## Фрагмент текста:
Руфина Ивановича Дорохова (1801-1852), участника кавказских войн и сына героя войны 1812 года Ивана Семеновича (на фото), чаще других называют прототипом толстовского Долохова. Впрочем, с не меньшей уверенностью говорят, что Долохов списан с Федора Толстого «Американца» и с партизана Александра Фигнера.
Я думаю, что Лев Толстой, будучи современником всех троих скандальных личностей, скорее всего, сделал из них высокохудожественный сплав, приставив к усам Руфина Ивановича нос Александра Самойловича. По крайней мере, не вызывает сомнений, что все трое могут быть крепко заподозрены в психопатии. Начнем с Руфина Ивановича.
О Дорохове до нас дошло немного сведений, и, на первый взгляд, они довольно противоречивы. Пушкин пишет о «тьме грации» Руфина Ивановича, а декабрист Гангеблов аттестует его как «человека благовоспитанного, приятного собеседника, острого и находчивого».
Прекрасная характеристика! Но если учесть то, что лежит на другой чаше весов, то можно предположить, что речь идет о пресловутых психопатических харизме и обаянии.
"Все было испорчено его неукротимым нравом"
Так что же на другой чаше? Тот же Гангеблов пишет, что «все это было испорчено его неукротимым нравом, который нередко в нем проявлялся ни с того ни с сего, просто из каприза...»
М. И. Пущин рассказывает, как однажды Дорохов за неумышленную задержку в дороге «начал тузить» своего денщика. Это был уже не первый подобный случай, виденный Пущиным, и он, видимо, предупреждал Дорохова, что не станет с ним общаться, если такое повторится. Но это повторилось.

## Задания:
1 > Кому, согласно тексту о Руфине Дорохове, Пушкин приписывает «тьму грации»?
2 > Измените в тексте о Руфине Дорохове отрывок от «О Дорохове до» до «харизме и обаянии.», заменив «Прекрасная» на «Превосходная».

## Перечень записей:
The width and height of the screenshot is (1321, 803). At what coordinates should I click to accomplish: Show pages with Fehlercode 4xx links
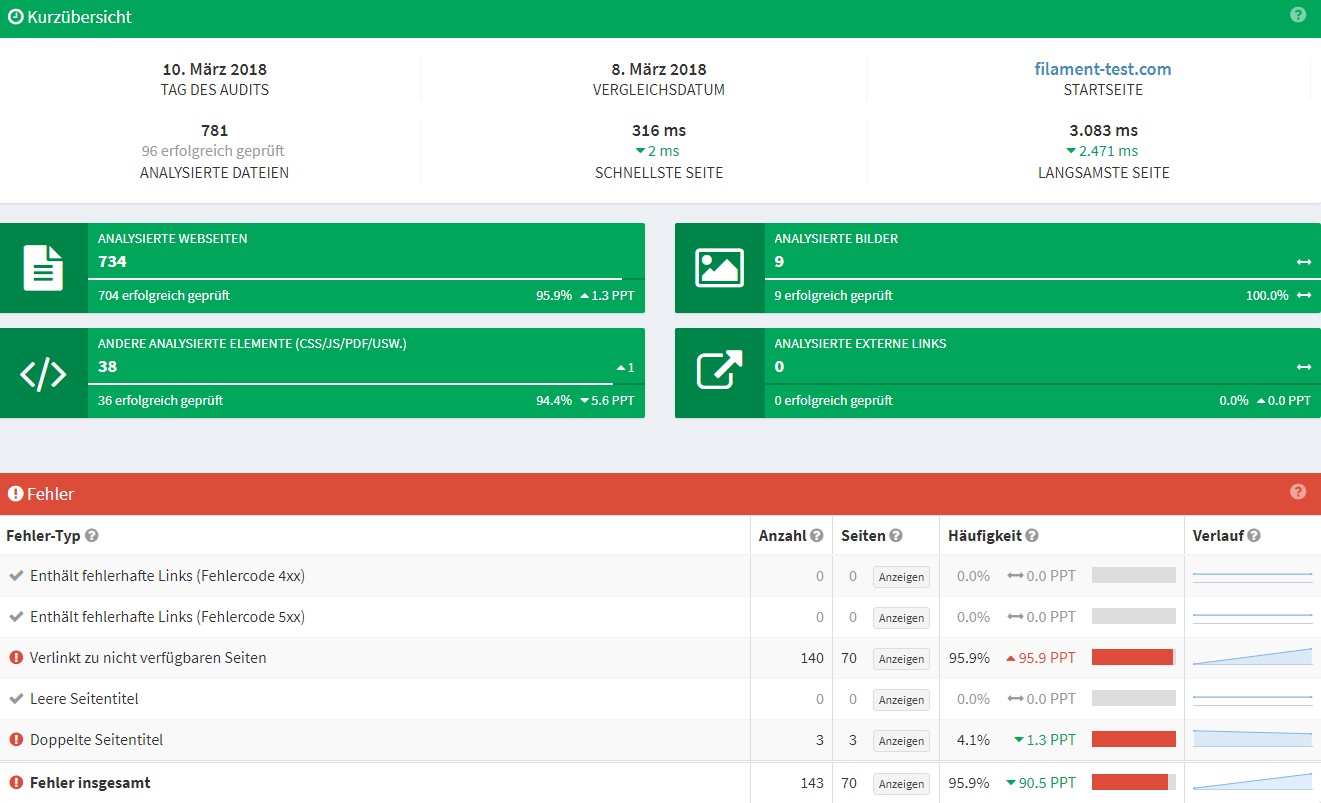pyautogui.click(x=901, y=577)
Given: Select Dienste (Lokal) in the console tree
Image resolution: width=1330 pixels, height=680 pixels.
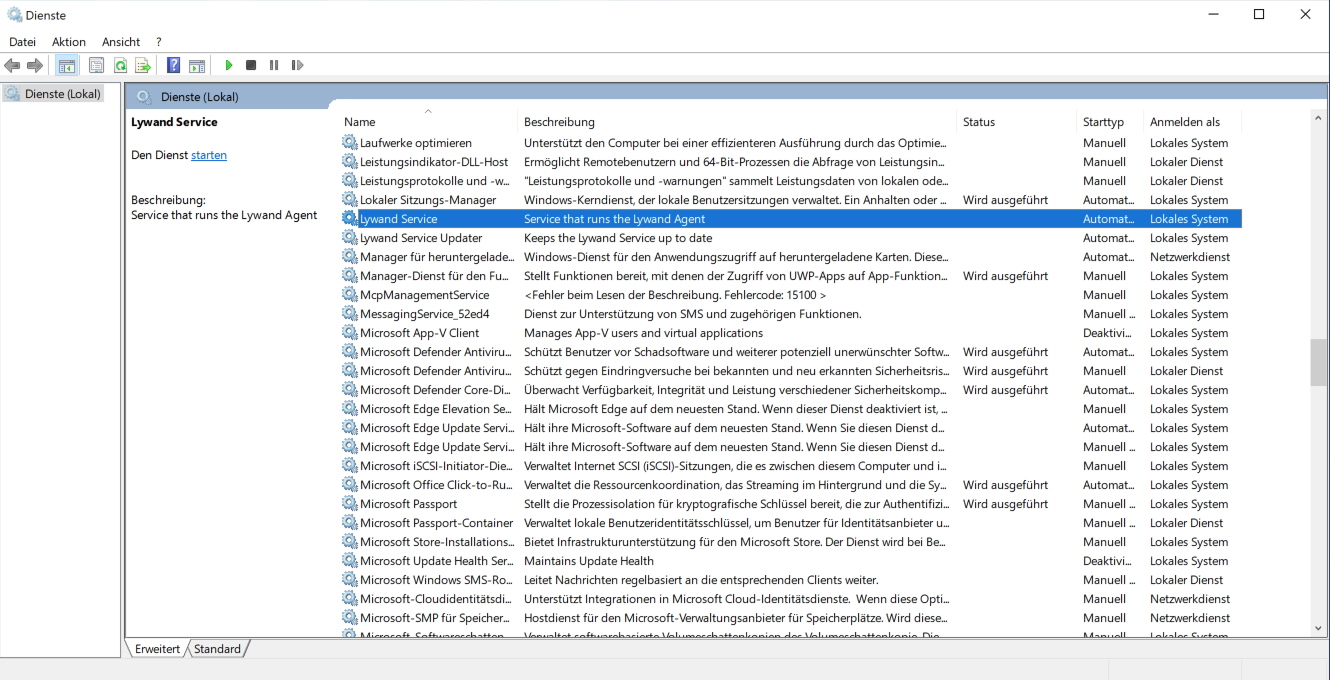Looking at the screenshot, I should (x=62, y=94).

--

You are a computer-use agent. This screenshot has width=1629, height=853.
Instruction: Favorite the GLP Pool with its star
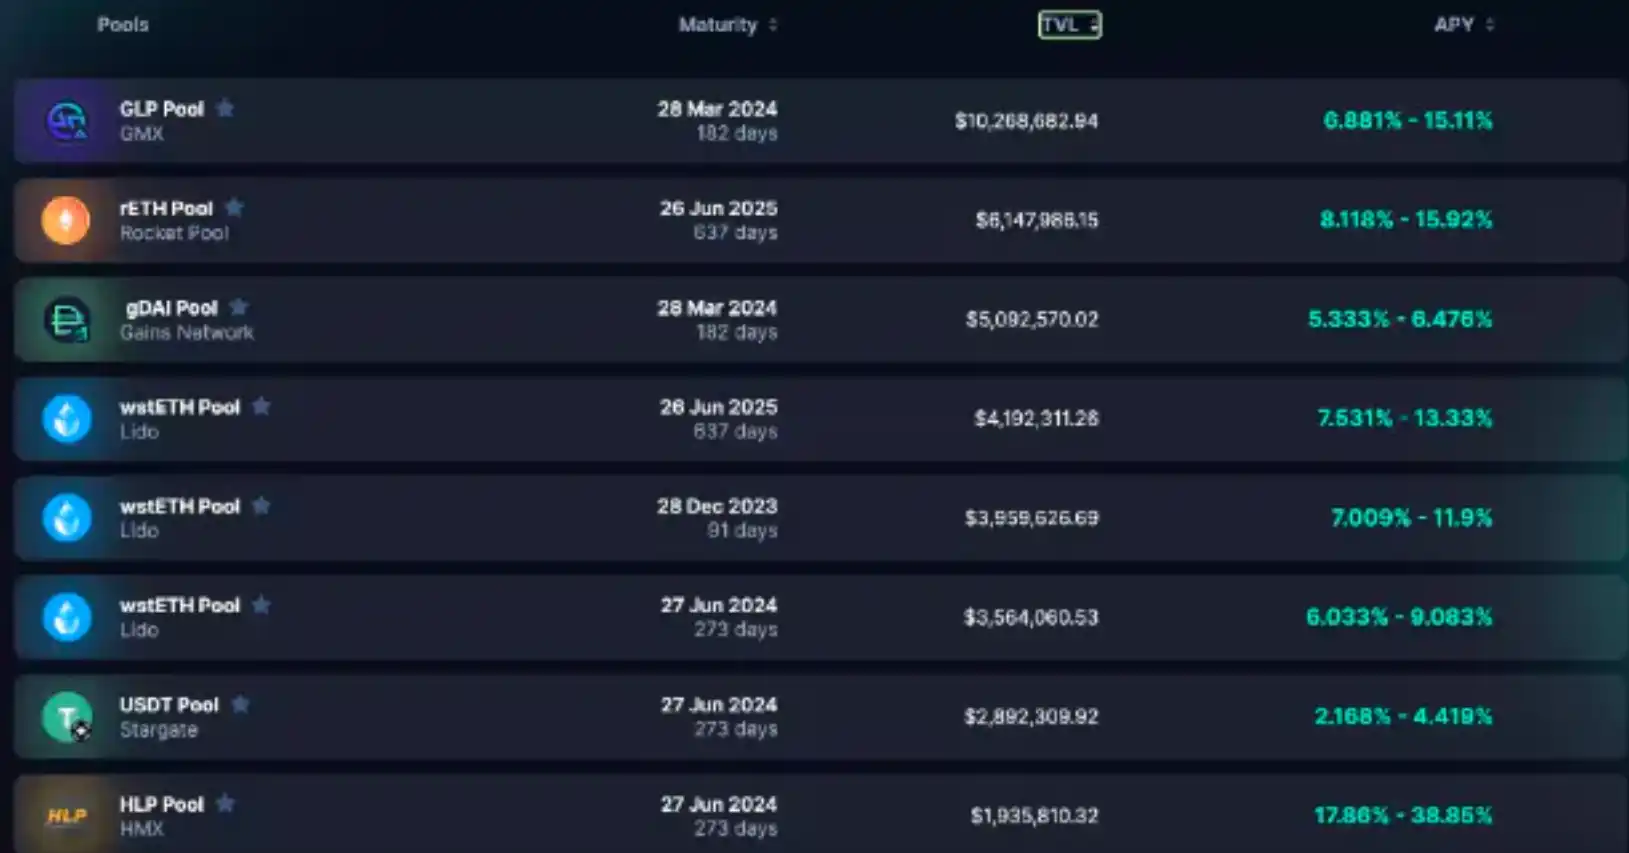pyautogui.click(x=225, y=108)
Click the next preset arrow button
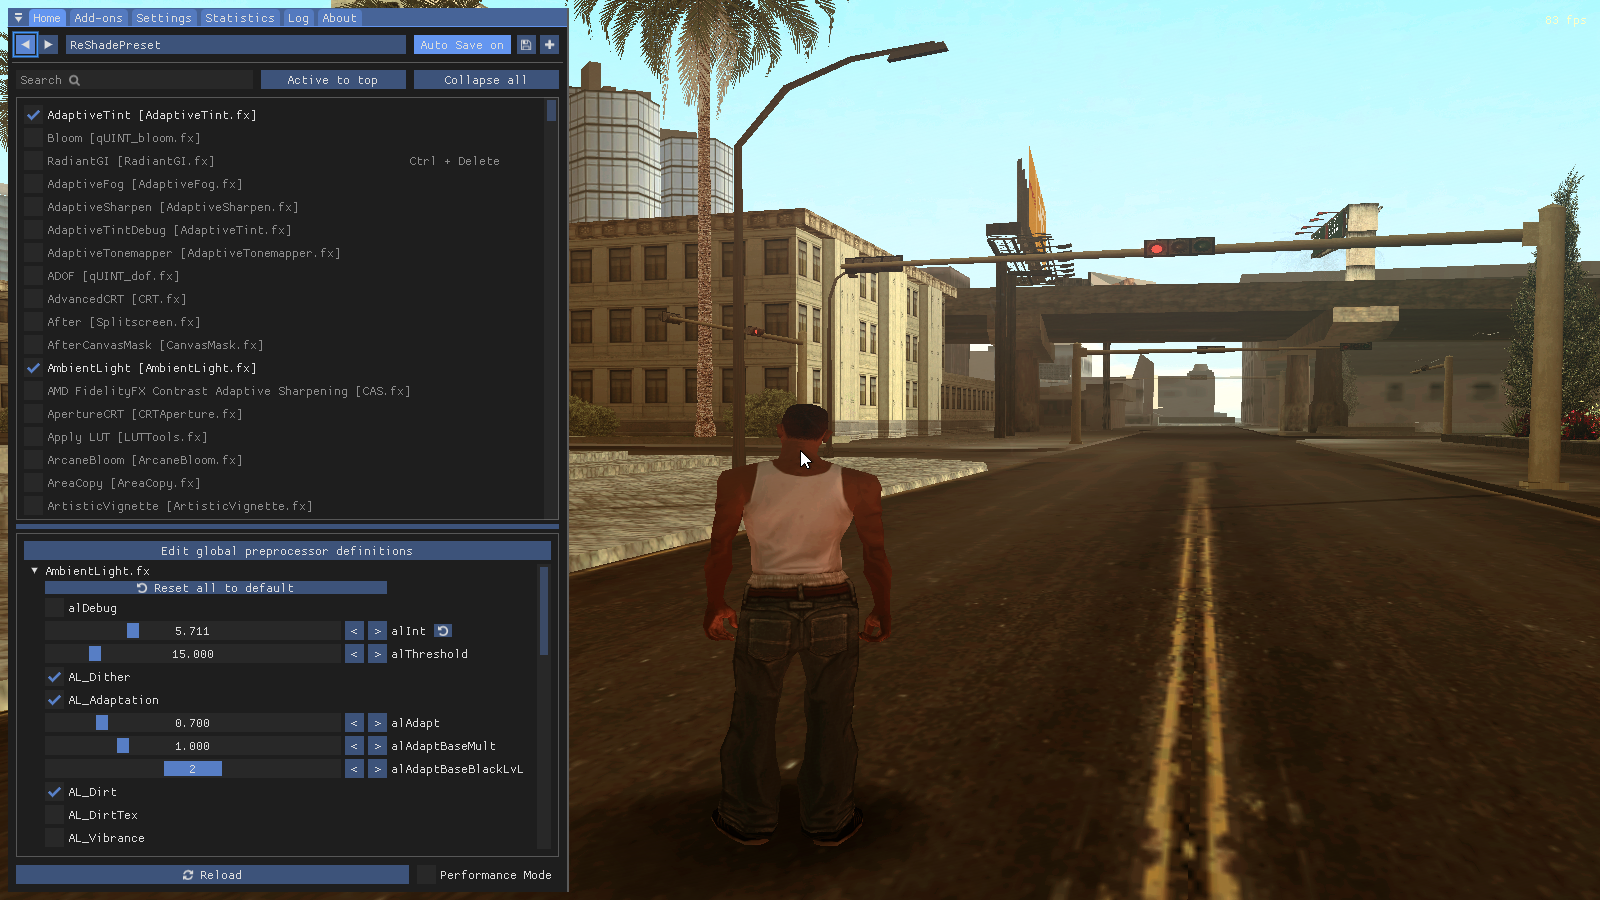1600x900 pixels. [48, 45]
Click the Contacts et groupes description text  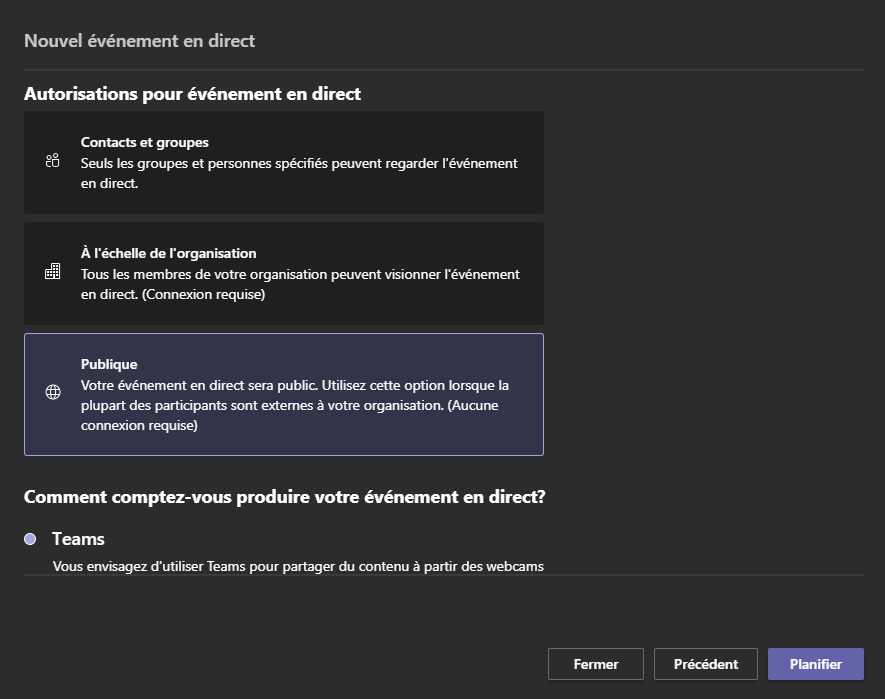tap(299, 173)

--

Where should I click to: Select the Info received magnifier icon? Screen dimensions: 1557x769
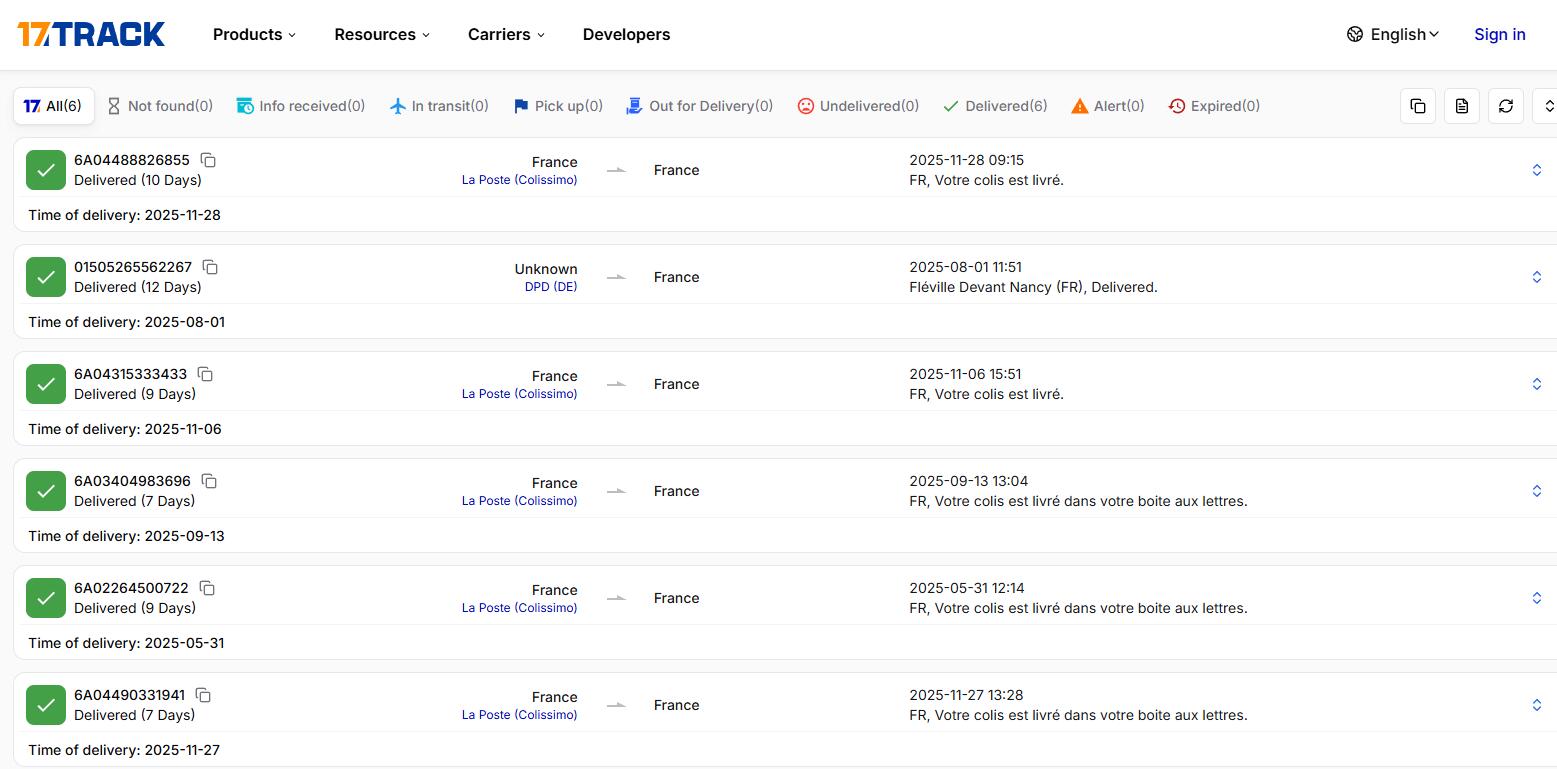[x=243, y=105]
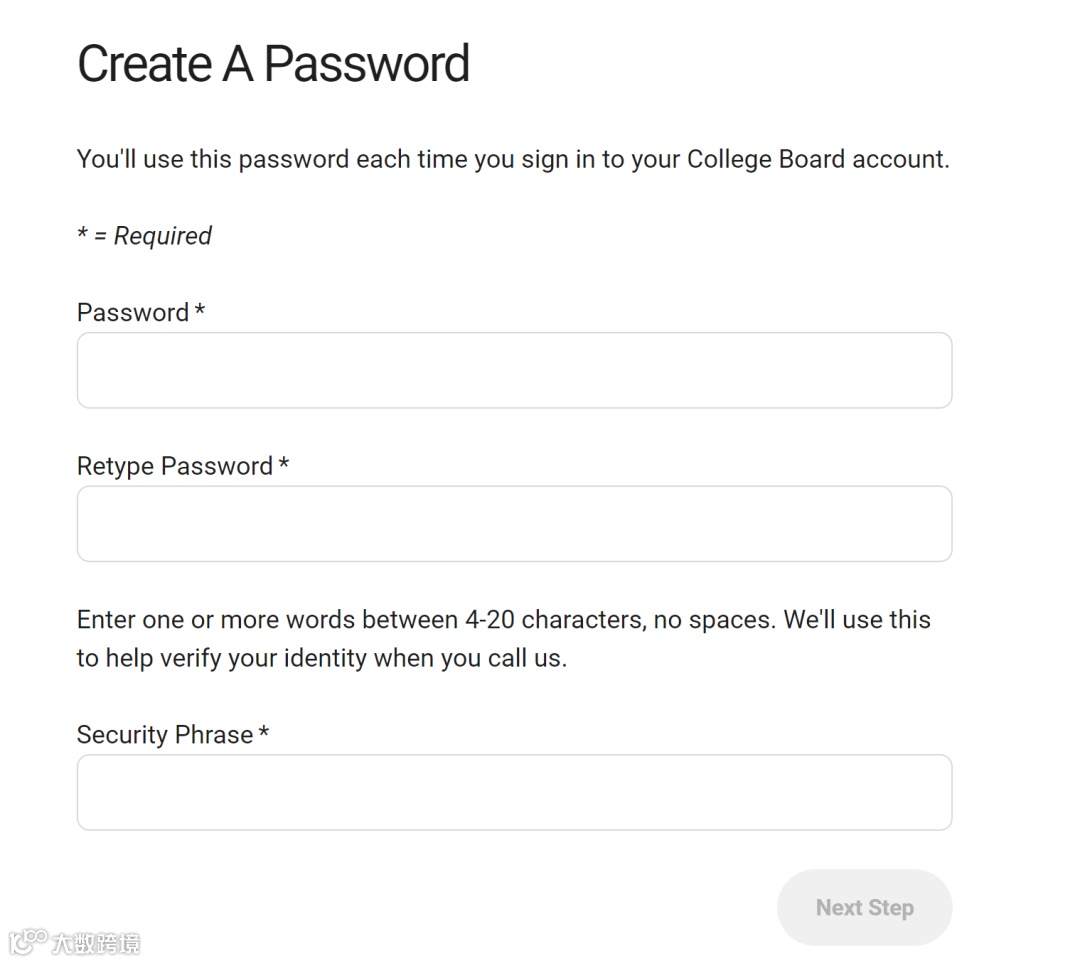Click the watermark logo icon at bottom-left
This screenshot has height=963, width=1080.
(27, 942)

## Ответы по порядку:
1 > Руфину Ивановичу Дорохову.

2 >
О Дорохове до нас дошло немного сведений, и, на первый взгляд, они довольно противоречивы. Пушкин пишет о «тьме грации» Руфина Ивановича, а декабрист Гангеблов аттестует его как «человека благовоспитанного, приятного собеседника, острого и находчивого».
Превосходная характеристика! Но если учесть то, что лежит на другой чаше весов, то можно предположить, что речь идет о пресловутых психопатических харизме и обаянии.